A little humility goes a long way, and Bielsa’s comments this week have taken him way up high in the estimations of suspicious supporters. They might still ask what he’s ever won, and why he hasn’t learned English, but at least they can see he’s not being a prick. There’s more here than humility, though, and without making any bold pre-season claims, I might suggest the entire future of our club depends on it.

Well, on that, or God. “I’m sure it” — promotion — “will happen,” Andrea Radrizzani told the BBC’s Dan Roan on Saturday. “It is up to God, not about me. But I have faith and it will happen.”

That’s come very early, given that Massimo Cellino, who put the ‘tit’ in superstitious, didn’t get the rosary beads out until season three. “I do not want Premier League football; I wish for it,” he said then. “I am very superstitious,” he added, as if Neil Warnock’s Paddy Kenny hadn’t already found that out. “If you want something in football you never get it. If you wish for something then you get it.”

To be fair to Radrizzani, he has put his success or otherwise at Leeds United in the hands of fate from the start; he’s always said he’ll try his best for five years to get us up without bankrupting himself, and if he can’t do it, he’ll let someone else try. And he’s always been a little bit mystical; “I don’t want to create an illusion in the fans — we need to be realistic about where we can be this year,” he said on the eve of last season. “But football is on the pitch, so everything can be possible.” I found that quite a beautiful expression because it recognises that football is inherently unpredictable, but looking back at his message to Christiansen and the players — “To believe in the impossible” — we might find the point when Victor Orta misinterpreted his job description. ‘Believe in the impossible, Thomas!

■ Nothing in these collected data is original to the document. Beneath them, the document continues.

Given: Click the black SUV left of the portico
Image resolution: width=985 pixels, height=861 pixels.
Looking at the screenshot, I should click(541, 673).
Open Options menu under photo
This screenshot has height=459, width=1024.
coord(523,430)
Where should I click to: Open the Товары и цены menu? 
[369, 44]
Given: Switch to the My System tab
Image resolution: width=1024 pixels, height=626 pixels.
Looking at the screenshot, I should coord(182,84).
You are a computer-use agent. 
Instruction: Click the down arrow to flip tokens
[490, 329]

I’d like you to meet Caleb.’

We can’t rely on the pitch, or God, or Caleb Ekuban but maybe we can rely on Bielsa. If a diet of Kes and the horsey end of Harrogate might be leading him away from LS11’s car yard chic, it’s not for want of trying. It’s not humility behind Bielsa’s talk about how small he is and how big the club is — how big we are — but his tendency towards immersion, losing his small self in the big project. Dan Hytner’s article in The Guardian this weekend dropped jaws as fast as it dropped facts; almost as fast as Bielsa dropped knowledge on Burton and Bolton’s tactical plans in his summer interview with Orta and Angus Kinnear. He’s scouring Thorp Arch for dust and footprints like Kim and Aggie at a crime scene, he’s watching hours of football on video, and he’s got a bed in his office so he doesn’t have to make the short journey to his hotel for a blink of sleep. One look at the incline of Bielsa’s brows tells you this is a serious man, and it’s backed up by how seriously he takes every single action, including joking. We’ll probably talk about that some other time.

For now, we’ll talk about the bit that stood out from that article, and the key to this one: ‘The training is gruelling, mentally and physically,’ wrote Hytner, ‘With an emphasis on one-on-one coaching.’ My emphasis is on that emphasis, and it’s going to be one of the most interesting aspects of the season ahead.

Bielsa insists his tactics and ‘philosophy of football’ are quite simple, even if he can spin them out into long, detailed lectures; he can also deliver the key points in a few minutes, and at his press conference on Friday he was asked to, twice. People worry about the time players might take to learn ‘the Bielsa system’, but the principles are not that hard, and as he put it when asked about the language barrier, “The biggest factor which gets players playing is emotion.”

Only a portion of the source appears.